And virtually all of those jobs are done within US (or other major power) jurisdiction where modern safety regulations apply. No safety regulations in space except what the workers demand.
(Score: 0) by Anonymous Coward on Tuesday March 15 2022, @05:52PM
Crab fishing in Alaska and logging are the two most dangerous professions. Farmers, landscapers, and garbage collectors are all in the top 10 as well.
NASA has very strict safety standards. They only ever hold SpaceX to them, but they do have them.
(Score: 2) by JoeMerchant on Tuesday March 15 2022, @09:29PM
Astronauts are the first to profess that they accept the risks.
While I lived in Houston, they killed a couple of tank cleaners with fumes, but everybody was o.k. with the news because it was "contractors" (read: Mexicans).

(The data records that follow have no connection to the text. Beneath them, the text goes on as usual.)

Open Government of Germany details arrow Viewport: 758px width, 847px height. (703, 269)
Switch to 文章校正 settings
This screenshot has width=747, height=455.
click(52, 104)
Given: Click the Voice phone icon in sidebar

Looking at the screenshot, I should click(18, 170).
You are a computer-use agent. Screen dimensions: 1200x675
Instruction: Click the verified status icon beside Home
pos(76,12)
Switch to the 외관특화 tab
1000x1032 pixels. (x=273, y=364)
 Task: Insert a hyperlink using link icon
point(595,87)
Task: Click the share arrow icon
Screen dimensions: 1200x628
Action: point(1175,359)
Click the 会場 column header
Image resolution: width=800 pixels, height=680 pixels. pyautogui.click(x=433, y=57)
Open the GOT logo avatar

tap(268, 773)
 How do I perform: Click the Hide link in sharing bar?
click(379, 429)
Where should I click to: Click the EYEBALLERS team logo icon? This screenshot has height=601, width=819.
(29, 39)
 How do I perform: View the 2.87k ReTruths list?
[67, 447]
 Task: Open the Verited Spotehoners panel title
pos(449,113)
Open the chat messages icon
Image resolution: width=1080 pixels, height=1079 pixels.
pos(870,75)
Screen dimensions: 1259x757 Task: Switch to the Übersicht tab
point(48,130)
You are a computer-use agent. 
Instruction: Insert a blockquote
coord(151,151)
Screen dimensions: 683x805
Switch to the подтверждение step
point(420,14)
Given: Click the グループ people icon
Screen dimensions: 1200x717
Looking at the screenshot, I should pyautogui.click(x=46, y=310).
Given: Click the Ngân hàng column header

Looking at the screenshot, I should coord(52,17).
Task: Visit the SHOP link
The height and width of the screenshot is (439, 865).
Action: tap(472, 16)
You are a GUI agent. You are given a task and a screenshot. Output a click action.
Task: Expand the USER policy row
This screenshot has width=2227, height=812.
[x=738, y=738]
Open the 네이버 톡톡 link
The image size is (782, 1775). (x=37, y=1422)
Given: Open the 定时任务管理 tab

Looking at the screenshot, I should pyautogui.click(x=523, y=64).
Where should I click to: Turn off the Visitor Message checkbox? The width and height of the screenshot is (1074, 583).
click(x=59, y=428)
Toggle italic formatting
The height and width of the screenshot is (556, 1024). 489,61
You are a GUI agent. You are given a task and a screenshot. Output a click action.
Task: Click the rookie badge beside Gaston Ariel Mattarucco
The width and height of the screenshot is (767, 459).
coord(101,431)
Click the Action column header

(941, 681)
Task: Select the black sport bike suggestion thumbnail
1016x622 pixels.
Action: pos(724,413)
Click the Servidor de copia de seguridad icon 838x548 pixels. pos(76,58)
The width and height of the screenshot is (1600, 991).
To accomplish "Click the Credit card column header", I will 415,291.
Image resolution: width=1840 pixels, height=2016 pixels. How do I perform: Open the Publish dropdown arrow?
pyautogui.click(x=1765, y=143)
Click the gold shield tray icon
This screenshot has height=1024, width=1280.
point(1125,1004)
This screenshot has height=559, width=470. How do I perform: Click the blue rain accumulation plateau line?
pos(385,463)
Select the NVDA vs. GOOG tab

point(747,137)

Not saying it's right, just sayin' that's how it is. Plenty of locals had scary tales to tell about fighting invisible fires and such at the plants, but strangely I never met, nor even heard of, an oil worker who was maimed or killed during the two years I was there, other than those two contractors on the TV news. Of course, Deepwater Horizon made the news, but so did 9-11. Taking a slightly more data driven approach: "A total of 120 fatal work injuries occurred in the oil and gas extraction industry in 2008. The three most frequent fatal events in 2008 were transportation incidents (41 percent), contact with objects and equipment (25 percent), and fires and explosions (15 percent)." - this out of approximately 150,000 workers, so 80 per 100,000. Transportation, aka car wrecks topping that list.
Coal miners: "In 2020 there were five occupational fatalities in the United States coal mining industry, among 63,612 U.S. coal miners" so, yeah, that's 8 per 100,000, sounds kinda high until you consider the lowest annual death rate for US adult males is in the 15-24 year old bracket at 100 per 100,000: https://www.statista.com/statistics/241572/death-rate-by-age-and-sex-in-the-us/ [statista.com]
Underwater welding: aka the deathwish profession (my father in law did this for a few weeks until he met a 9' shark on the job). That's a baddie, and the pay reflects it. Just like Alaska crab fishermen but without the reality-tv show potential because the camera crews couldn't cut it on site.
Delivery drivers: yep, we're still killing it on the road. But is it the job that's killing you, or the commute? ;->
https://www.cdc.gov/nchs/fastats/leading-causes-of-death.htm [cdc.gov]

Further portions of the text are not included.